Set in the Miami Projects, the film follows Moses – an impoverished and idiotic preacher who is offered cash to save his family from eviction. His mission? To start a race war and overturn the “accidental dominance of the white race”. Convinced of his divine providence, he accepts the offer. But only after he sees lightning strike near his house and becomes convinced of a sign from God. Unfortunately for him and his rag-tag band of revolutionaries, his sponsor actually works for the FBI and plans to turn him into a terrorist. Eventually, Moses finds himself embroiled in a nuclear arms deal, completely unaware that it’s a set-up to prove he’s dangerous.

“Based on a hundred true stories”, this is a tale rooted in truth: that America’s government likes to take persons of interest and encourage them to break the law. If successful, it’s another statistic in a spreadsheet. Another pat on the back for a suited bureaucrat. The comedy only serves to highlight how farcical the real-life situation has become. For instance, when Anna Kendrick’s opportunist agent is screamed at by her boss to “pitch me the next 9/11”, we’re reminded of a certain angry, blonde-haired president – even if Morris doesn’t mention him by name. Admittedly, the situation is exaggerated for comic effect. But it’s not too far from reality – and it all adds to the creeping sense of dread.

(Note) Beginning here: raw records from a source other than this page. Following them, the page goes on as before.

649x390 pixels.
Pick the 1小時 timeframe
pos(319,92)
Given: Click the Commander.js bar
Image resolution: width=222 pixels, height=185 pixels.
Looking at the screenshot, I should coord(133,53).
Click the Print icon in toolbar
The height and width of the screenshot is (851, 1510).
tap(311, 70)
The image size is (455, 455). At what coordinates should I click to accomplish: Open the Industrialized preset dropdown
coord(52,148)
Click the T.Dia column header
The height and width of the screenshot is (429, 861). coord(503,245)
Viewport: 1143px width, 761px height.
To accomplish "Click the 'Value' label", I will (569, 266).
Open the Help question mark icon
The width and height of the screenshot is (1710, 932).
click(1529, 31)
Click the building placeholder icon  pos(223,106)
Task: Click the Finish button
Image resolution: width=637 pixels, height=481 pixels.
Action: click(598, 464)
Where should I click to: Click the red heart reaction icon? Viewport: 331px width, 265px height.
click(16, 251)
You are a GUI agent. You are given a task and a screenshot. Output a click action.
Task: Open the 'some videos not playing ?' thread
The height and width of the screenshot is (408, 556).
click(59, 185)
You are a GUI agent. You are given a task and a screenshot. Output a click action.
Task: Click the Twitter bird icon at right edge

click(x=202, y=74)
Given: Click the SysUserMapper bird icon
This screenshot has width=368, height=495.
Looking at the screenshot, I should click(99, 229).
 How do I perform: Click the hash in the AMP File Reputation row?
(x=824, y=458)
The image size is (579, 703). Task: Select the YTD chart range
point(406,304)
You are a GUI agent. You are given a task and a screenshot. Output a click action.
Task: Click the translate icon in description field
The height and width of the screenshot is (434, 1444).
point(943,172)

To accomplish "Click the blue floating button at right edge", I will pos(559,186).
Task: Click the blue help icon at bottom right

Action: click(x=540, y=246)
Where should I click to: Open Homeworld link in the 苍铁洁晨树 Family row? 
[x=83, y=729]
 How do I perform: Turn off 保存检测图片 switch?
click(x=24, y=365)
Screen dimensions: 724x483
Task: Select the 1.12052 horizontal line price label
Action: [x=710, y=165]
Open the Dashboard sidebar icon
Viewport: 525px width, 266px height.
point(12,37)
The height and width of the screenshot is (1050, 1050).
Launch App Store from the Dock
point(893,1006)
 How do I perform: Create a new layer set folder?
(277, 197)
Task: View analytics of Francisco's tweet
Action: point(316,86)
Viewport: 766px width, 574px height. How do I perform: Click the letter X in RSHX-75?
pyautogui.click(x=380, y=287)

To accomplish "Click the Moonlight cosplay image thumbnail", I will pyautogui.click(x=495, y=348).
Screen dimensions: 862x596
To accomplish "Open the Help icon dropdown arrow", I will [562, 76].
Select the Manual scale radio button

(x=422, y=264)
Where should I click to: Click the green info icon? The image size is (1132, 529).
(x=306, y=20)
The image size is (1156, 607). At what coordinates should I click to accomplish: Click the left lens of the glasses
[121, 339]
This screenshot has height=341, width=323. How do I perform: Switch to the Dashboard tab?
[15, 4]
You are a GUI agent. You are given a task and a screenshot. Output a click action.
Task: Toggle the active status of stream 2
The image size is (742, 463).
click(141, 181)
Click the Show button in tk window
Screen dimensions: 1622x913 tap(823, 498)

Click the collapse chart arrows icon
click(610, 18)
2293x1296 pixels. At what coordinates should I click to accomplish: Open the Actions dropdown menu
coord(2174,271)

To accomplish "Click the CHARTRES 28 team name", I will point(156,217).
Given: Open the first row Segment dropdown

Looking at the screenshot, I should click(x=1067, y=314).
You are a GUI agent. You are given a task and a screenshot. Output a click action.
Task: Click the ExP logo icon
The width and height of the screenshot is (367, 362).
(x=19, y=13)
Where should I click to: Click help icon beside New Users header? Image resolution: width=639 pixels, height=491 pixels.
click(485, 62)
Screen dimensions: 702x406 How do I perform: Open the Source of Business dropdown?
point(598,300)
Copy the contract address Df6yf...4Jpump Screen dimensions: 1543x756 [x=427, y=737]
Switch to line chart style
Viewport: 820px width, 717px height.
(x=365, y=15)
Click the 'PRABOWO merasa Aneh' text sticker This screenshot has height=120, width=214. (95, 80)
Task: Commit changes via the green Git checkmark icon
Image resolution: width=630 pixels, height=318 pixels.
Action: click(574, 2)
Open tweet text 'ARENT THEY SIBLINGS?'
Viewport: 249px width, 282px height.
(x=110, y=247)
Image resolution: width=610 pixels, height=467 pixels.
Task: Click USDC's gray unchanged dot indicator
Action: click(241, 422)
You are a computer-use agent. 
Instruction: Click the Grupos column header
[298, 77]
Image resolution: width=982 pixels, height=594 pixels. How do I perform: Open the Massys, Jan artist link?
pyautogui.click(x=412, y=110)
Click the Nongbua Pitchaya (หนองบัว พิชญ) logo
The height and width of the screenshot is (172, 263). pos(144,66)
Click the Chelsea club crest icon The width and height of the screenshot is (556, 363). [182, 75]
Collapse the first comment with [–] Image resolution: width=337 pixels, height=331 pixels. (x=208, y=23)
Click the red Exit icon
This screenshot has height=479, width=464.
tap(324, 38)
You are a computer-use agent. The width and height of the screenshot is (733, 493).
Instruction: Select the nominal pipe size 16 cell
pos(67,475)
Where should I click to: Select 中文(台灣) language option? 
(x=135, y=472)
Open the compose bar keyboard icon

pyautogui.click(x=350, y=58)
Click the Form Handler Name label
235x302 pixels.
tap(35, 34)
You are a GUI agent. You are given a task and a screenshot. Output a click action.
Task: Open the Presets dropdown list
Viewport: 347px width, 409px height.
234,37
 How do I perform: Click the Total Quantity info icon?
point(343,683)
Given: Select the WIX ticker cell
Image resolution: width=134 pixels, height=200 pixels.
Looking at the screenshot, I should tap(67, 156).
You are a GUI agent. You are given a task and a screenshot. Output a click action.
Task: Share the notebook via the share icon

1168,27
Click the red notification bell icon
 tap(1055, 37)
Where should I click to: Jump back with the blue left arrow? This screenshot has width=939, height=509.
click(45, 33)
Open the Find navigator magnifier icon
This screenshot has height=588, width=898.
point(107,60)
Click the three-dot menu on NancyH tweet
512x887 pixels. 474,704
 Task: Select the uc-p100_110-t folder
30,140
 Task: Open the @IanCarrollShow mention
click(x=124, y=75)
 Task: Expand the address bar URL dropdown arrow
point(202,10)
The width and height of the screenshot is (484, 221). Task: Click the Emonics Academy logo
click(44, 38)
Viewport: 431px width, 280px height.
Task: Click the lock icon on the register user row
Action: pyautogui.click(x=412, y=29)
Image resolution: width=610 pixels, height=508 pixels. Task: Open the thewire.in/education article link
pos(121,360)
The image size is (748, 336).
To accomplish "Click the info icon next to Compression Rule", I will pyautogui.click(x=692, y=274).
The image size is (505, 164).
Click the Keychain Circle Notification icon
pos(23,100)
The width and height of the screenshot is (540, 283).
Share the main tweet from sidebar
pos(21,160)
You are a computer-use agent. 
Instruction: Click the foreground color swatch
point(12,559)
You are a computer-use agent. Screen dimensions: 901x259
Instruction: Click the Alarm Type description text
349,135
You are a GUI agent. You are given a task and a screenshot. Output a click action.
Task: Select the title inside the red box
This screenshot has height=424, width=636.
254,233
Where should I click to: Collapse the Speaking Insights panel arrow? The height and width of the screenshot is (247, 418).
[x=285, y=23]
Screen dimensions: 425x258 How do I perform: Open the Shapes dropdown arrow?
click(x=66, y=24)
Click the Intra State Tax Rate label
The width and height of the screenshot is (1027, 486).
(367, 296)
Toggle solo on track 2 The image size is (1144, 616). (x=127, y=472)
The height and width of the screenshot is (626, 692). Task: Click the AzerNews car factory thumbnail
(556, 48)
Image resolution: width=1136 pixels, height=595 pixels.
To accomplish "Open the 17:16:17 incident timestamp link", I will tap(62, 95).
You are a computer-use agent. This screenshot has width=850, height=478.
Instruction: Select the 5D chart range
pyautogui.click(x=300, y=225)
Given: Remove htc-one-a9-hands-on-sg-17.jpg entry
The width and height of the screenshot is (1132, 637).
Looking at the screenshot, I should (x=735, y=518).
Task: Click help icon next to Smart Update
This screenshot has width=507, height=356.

Of course, this is all very similar to Four Lions, isn’t it? Morris’ Bafta-winning parody about four incompetent British terrorists was a critical hit in 2010, and shares many plot points with The Day Shall Come. But this time, we’re in the States – and although every effort is made to avoid losing that quintessential Britishness, it sometimes feels slightly sanitised. There’s less swearing, more action and several starry actors in the cast list. Anna Kendrick is excellent as an eager Fed, looking to stitch Moses up for her own benefit. While newcomer Marchánt Davis excels in his first lead role as the delusional prophet. The script is snappy – stuffed full with Morris’ trademark cutting dialogue – and every character feels expertly drawn. Yet there’s something missing. The heart and soul of Four Lions  was its greatest triumph. The jokes were great, naturally. But what made us care about those brainless idiots wasn’t the wisecracks. It was the characters underneath. The Day Shall Come is clever – and a serious feat of filmmaking. You just can’t quite love it in the same way.